The theme of day one from the Republican National Convention was loud and clear: “We Built It” signs were everywhere in the hall, and speaker after speaker repeated the message in one form or another—that those of us who made it did it by the sweat of our own brows, we pulled ourselves up by our bootstraps, without help from anyone, especially not from government. 

Sure you did. You built the schools you went to and paid the teachers yourself, you laid the sidewalks you walked on, you paved the roads you drove on, you kept your own communities crime-free all by yourself, you put out fires on your own, you made the air you breathed and the water you drank pure, you made your home and the buildings you worked in and the cars you drove in safe, without benefit of building codes or collision standards, you personally built the colleges and universities you attended, the libraries you studied in, without the help of taxpayers or alumni donors, when you got a job you personally negotiated the length of your workweek, workplace safety rules, your salary, your vacation time, your holidays and your retirement benefits. No labor movement came before you to secure those hard-won rights. Nobody else pooled their money with yours for your health insurance. No taxpayers are responsible for your military pension. The big, bad, over-reaching, intrusive government, other men and women with vision and a commitment to idea of the common good, built none of the world you take for granted, had no part in any of that. You did it all by yourself.

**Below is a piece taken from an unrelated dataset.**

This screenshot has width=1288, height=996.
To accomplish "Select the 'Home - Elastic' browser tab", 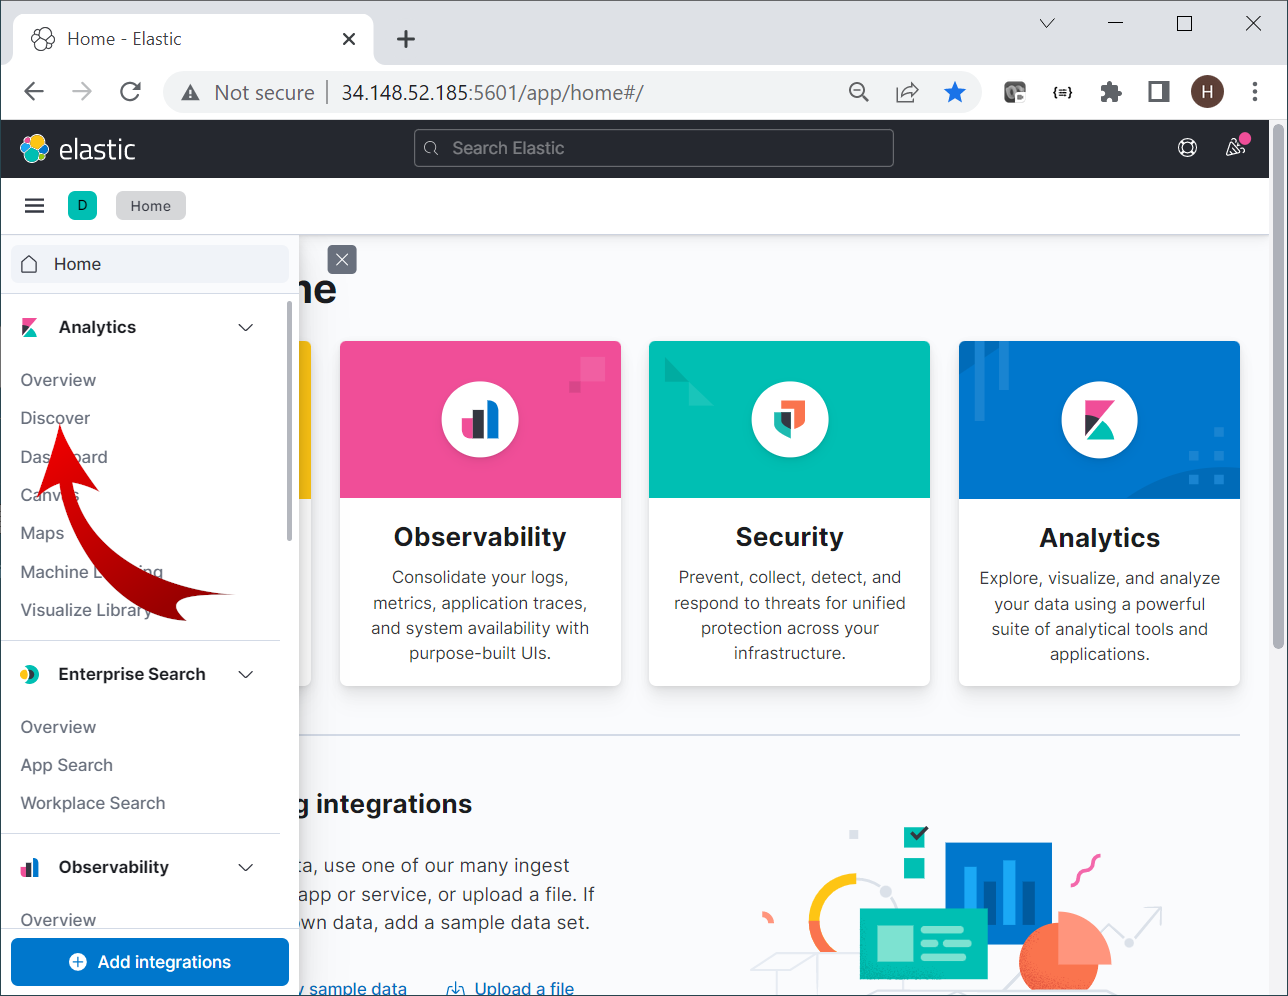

This was exactly the point President Obama was making in the speech that the “We Built It” slogan mocks. The RNC shamefully edited the president’s remarks to make it appear as though he said something he didn’t—that government, not the individual business owners, were responsible for building their businesses. Nobody at the convention seems the least troubled that the whole thing is based on a lie.

Just as disturbing as the colossal self-serving falsehood of total self-reliance is the barely-concealed racism and classism of the theme. We know, of course, who DIDN’T do it by themselves. Lazy blacks and hispanics and the poor, all those who took handouts they didn’t deserve from the taxpayers rather than work hard for what they got like WE did. Reagan’s welfare queen updated and repackaged to include those still looking for work in this endless recession, the ill and the injured who can’t work, the millions without health insurance, the working poor, the foreclosed, the simply unlucky. 

Most alarming of all is that the speakers actually seem to believe this nonsense—that turning away from the very social contract that made us a great, wealthy and powerful nation will somehow create a glittering future based on the triumphant ideal of every man for himself. God help us all, because we won’t be helping each other.